→ **The problem**: Arrange the lines below as a Markdown table with the columns "No." and "Line," numbering each row and leaving out blank lines.

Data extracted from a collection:
__________________________________________________
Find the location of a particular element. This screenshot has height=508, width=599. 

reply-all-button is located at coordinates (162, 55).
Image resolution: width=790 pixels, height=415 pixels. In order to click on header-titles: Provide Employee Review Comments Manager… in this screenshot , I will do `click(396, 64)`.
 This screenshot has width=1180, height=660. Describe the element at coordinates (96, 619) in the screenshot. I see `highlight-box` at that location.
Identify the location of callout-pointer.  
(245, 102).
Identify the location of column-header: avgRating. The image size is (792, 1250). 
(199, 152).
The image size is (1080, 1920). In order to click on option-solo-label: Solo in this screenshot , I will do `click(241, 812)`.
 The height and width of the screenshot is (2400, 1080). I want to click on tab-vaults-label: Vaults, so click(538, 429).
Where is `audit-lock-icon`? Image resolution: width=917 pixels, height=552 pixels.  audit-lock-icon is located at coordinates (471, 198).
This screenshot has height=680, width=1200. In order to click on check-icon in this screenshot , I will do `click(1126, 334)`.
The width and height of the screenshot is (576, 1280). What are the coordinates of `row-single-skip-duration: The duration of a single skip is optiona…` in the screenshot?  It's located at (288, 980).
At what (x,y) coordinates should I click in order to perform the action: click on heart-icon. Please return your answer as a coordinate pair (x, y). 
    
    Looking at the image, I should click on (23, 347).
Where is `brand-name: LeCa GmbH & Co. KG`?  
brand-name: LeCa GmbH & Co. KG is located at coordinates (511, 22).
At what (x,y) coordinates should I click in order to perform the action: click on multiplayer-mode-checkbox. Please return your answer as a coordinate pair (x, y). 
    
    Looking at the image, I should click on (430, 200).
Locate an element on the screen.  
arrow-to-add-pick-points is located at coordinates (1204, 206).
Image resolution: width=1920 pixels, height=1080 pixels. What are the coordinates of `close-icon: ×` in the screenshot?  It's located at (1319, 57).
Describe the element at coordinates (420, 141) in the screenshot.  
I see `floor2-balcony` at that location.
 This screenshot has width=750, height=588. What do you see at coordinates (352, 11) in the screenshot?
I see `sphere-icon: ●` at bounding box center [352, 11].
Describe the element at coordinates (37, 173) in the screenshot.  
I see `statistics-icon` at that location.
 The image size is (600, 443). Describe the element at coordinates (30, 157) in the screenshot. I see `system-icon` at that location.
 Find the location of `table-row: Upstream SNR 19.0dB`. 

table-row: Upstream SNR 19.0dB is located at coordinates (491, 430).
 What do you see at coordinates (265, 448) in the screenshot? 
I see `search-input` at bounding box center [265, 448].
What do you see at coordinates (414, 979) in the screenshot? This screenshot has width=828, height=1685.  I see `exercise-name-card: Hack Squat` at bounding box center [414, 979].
__________________________________________________
→ **Problem solution**:
| No. | Line |
|---|---|
| 1 | Find the location of a particular element. This screenshot has height=508, width=599.  |
| 2 | reply-all-button is located at coordinates (162, 55). |
| 3 | Image resolution: width=790 pixels, height=415 pixels. In order to click on header-titles: Provide Employee Review Comments Manager… in this screenshot , I will do `click(396, 64)`. |
| 4 |  This screenshot has width=1180, height=660. Describe the element at coordinates (96, 619) in the screenshot. I see `highlight-box` at that location. |
| 5 | Identify the location of callout-pointer.   |
| 6 | (245, 102). |
| 7 | Identify the location of column-header: avgRating. The image size is (792, 1250).  |
| 8 | (199, 152). |
| 9 | The image size is (1080, 1920). In order to click on option-solo-label: Solo in this screenshot , I will do `click(241, 812)`. |
| 10 |  The height and width of the screenshot is (2400, 1080). I want to click on tab-vaults-label: Vaults, so click(538, 429). |
| 11 | Where is `audit-lock-icon`? Image resolution: width=917 pixels, height=552 pixels.  audit-lock-icon is located at coordinates (471, 198). |
| 12 | This screenshot has height=680, width=1200. In order to click on check-icon in this screenshot , I will do `click(1126, 334)`. |
| 13 | The width and height of the screenshot is (576, 1280). What are the coordinates of `row-single-skip-duration: The duration of a single skip is optiona…` in the screenshot?  It's located at (288, 980). |
| 14 | At what (x,y) coordinates should I click in order to perform the action: click on heart-icon. Please return your answer as a coordinate pair (x, y).  |
| 15 |     Looking at the image, I should click on (23, 347). |
| 16 | Where is `brand-name: LeCa GmbH & Co. KG`?   |
| 17 | brand-name: LeCa GmbH & Co. KG is located at coordinates (511, 22). |
| 18 | At what (x,y) coordinates should I click in order to perform the action: click on multiplayer-mode-checkbox. Please return your answer as a coordinate pair (x, y).  |
| 19 |     Looking at the image, I should click on (430, 200). |
| 20 | Locate an element on the screen.   |
| 21 | arrow-to-add-pick-points is located at coordinates (1204, 206). |
| 22 | Image resolution: width=1920 pixels, height=1080 pixels. What are the coordinates of `close-icon: ×` in the screenshot?  It's located at (1319, 57). |
| 23 | Describe the element at coordinates (420, 141) in the screenshot.   |
| 24 | I see `floor2-balcony` at that location. |
| 25 |  This screenshot has width=750, height=588. What do you see at coordinates (352, 11) in the screenshot? |
| 26 | I see `sphere-icon: ●` at bounding box center [352, 11]. |
| 27 | Describe the element at coordinates (37, 173) in the screenshot.   |
| 28 | I see `statistics-icon` at that location. |
| 29 |  The image size is (600, 443). Describe the element at coordinates (30, 157) in the screenshot. I see `system-icon` at that location. |
| 30 |  Find the location of `table-row: Upstream SNR 19.0dB`.  |
| 31 | table-row: Upstream SNR 19.0dB is located at coordinates (491, 430). |
| 32 |  What do you see at coordinates (265, 448) in the screenshot?  |
| 33 | I see `search-input` at bounding box center [265, 448]. |
| 34 | What do you see at coordinates (414, 979) in the screenshot? This screenshot has width=828, height=1685.  I see `exercise-name-card: Hack Squat` at bounding box center [414, 979]. |